In part two I covered how to set up a waggler rig for general stillwater use and start fishing with it. Now I will show you how to feed correctly to attract and hold fish in your swim, how to identify bites, how to strike, how to play fish and some additional tips on how to overcome some of the more common problems encountered when stillwater waggler fishing.

You need to feed

No matter how good your rig is, no matter how good or expensive your tackle, it counts for very little if you are not feeding your swim correctly. If you haven’t got sufficient numbers of fish being drawn to and holding in your swim, then you are only going to catch the occasional fish and are obviously going to struggle to put a decent bag together. The one major thing that sets a good angler apart from a poor one is the ability to feed the swim properly.


Always draw the fish to the net

In our scenario built up in the first two parts of Float Fishing our target fish are probably small to medium sized silver fish such as roach, rudd, and bream, plus maybe perch, tench and crucian carp. They may be different species but they all have one thing in common. They swim in shoals.

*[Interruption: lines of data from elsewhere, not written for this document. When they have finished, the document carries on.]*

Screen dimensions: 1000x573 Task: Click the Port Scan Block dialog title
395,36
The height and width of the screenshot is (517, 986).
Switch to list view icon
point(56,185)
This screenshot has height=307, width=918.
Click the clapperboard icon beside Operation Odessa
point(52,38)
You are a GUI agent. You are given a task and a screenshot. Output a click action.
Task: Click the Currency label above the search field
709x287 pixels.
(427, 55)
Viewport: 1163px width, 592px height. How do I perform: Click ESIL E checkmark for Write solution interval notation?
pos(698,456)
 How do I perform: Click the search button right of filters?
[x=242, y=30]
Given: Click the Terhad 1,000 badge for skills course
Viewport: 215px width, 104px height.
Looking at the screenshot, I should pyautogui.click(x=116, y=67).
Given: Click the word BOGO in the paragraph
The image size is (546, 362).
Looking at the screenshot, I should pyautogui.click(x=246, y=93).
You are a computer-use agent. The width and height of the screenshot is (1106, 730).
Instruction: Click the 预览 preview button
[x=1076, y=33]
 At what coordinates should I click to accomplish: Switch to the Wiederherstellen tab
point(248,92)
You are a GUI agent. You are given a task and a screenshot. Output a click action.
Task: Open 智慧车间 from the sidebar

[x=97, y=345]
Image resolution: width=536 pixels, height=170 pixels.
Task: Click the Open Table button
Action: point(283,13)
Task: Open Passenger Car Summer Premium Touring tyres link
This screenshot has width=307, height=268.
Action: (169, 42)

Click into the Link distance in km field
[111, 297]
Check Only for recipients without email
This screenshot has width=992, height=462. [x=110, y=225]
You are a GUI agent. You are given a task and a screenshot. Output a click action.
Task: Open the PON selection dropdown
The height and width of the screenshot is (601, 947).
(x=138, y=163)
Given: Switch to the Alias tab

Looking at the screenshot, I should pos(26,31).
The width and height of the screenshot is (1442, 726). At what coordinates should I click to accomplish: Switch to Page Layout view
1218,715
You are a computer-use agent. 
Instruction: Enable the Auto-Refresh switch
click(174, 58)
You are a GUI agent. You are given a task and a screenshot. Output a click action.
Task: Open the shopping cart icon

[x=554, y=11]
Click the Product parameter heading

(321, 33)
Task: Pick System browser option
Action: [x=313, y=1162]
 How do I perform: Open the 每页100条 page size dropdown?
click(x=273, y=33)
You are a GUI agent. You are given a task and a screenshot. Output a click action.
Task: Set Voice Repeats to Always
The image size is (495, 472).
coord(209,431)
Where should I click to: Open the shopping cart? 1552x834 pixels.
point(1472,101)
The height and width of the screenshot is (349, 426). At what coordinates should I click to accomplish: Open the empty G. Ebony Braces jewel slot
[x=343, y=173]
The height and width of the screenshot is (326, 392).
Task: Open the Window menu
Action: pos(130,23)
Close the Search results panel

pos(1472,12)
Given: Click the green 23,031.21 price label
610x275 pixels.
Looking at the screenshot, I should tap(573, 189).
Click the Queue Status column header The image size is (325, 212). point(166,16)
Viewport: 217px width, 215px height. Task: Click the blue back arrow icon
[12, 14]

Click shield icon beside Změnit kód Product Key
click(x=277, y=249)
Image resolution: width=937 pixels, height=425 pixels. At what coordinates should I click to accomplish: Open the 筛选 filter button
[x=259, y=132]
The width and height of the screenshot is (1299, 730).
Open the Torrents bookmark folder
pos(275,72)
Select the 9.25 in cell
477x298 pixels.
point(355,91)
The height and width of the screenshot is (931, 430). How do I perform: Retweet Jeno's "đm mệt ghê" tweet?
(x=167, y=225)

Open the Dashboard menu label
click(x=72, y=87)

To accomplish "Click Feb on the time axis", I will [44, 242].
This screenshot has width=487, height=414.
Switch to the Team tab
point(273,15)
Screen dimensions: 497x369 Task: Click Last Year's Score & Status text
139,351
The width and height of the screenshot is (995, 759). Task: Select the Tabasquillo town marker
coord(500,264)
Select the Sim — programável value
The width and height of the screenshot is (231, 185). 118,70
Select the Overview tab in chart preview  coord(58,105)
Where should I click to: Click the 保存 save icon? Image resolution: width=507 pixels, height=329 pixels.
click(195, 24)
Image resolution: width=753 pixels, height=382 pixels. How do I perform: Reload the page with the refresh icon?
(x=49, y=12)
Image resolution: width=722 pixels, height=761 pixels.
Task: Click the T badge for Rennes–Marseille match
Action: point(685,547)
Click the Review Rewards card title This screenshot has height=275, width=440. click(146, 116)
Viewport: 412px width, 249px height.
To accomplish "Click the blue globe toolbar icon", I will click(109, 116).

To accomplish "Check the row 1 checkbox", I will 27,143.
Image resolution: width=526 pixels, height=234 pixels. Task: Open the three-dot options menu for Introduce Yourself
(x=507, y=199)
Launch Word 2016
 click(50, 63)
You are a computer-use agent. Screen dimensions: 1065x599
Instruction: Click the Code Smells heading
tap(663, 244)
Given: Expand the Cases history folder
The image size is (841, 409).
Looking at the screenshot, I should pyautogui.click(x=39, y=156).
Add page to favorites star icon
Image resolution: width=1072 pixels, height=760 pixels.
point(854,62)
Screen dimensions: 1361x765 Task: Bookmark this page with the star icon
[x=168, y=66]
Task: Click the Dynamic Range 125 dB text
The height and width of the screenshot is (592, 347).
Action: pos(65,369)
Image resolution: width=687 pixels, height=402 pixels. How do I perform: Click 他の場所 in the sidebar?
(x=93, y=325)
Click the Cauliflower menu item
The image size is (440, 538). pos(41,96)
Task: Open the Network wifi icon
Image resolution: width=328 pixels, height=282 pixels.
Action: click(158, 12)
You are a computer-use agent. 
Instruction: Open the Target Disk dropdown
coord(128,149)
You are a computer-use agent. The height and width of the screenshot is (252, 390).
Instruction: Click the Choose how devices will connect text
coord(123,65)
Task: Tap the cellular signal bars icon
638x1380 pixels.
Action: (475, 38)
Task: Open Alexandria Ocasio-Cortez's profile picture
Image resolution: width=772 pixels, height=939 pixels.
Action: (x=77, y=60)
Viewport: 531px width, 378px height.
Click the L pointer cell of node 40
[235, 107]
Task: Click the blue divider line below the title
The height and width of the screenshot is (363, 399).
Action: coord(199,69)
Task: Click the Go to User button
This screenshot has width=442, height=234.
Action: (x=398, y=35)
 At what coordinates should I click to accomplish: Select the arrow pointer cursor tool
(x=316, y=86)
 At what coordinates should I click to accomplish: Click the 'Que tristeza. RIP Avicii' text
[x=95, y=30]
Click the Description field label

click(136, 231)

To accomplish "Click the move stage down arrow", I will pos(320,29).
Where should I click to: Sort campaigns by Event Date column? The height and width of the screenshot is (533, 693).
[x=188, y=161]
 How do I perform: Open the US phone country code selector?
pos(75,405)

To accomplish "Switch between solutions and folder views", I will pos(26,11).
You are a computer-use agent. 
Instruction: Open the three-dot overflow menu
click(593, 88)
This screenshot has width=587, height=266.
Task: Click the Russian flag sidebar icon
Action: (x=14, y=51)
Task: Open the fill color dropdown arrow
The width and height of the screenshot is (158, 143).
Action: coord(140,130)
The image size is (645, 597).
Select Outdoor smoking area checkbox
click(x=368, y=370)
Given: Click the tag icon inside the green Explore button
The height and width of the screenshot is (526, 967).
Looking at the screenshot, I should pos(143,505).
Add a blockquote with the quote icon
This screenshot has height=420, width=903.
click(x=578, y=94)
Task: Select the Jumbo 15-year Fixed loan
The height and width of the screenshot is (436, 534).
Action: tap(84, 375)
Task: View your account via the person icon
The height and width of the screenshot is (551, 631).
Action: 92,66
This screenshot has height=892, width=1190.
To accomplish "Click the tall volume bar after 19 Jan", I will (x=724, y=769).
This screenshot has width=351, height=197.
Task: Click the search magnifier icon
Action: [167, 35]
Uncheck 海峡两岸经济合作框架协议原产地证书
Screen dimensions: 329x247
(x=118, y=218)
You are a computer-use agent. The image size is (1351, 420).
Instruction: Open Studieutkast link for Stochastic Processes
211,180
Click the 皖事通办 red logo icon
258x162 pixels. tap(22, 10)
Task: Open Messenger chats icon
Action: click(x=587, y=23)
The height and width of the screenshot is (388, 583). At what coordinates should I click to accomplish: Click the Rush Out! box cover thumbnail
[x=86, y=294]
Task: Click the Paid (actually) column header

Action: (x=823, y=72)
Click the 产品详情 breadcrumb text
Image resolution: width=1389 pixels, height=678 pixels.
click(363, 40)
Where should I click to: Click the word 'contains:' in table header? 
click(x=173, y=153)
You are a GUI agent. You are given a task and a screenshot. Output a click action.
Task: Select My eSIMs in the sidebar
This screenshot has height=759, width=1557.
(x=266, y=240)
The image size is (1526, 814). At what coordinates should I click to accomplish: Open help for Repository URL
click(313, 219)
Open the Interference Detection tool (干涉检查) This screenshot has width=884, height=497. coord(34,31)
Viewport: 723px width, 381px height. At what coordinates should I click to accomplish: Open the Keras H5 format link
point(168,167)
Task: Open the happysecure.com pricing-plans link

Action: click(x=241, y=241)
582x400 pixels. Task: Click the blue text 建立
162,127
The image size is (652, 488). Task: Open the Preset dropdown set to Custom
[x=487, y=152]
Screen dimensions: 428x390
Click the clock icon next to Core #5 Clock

These shoals of fish patrol around the lake looking for food items. What you need to do when they reach your swim is convince them to stop and feed for an extended period of time without getting the urge to wander off again. The secret to keeping them feeding is to give them enough free bait to keep them occupied, but not enough to fill them too fast and get them competing with one another for what’s available. To be fair this is a skill that develops with experience and the most experienced don’t get it right all the time, but there are rules of thumb that can be followed.

What to feed

I am going to build on our scenario using the assumption that we will be loose feeding free samples of the bait we are using on the hook, namely maggots. There are scenarios where you may want to use groundbait to attract the fish, but I will cover groundbait in more detail in a future edition of First Class Fishing. All you need to know for now is that groundbait is essentially a crumb-based feed that can be introduced in dampened balls to attract the fish and encourage them to feed in one area. There are many different proprietary groundbait mixes on the market containing various additives and flavours, each with their individual use and as such warrant an edition of their own.

How?

OK, so we are going to loose feed maggots. Here is where our catapult comes in. We have made our cast and our float is in our fishing position with the mainline sunk beneath the surface as described in part 2. Now, using the float as our target, we fire a few maggots out using the catapult. Put six to ten maggots in the pouch of the catapult, aim at the float and fire. Easy? The answer is yes, relatively. With practice you will be dropping the maggots around your float every time.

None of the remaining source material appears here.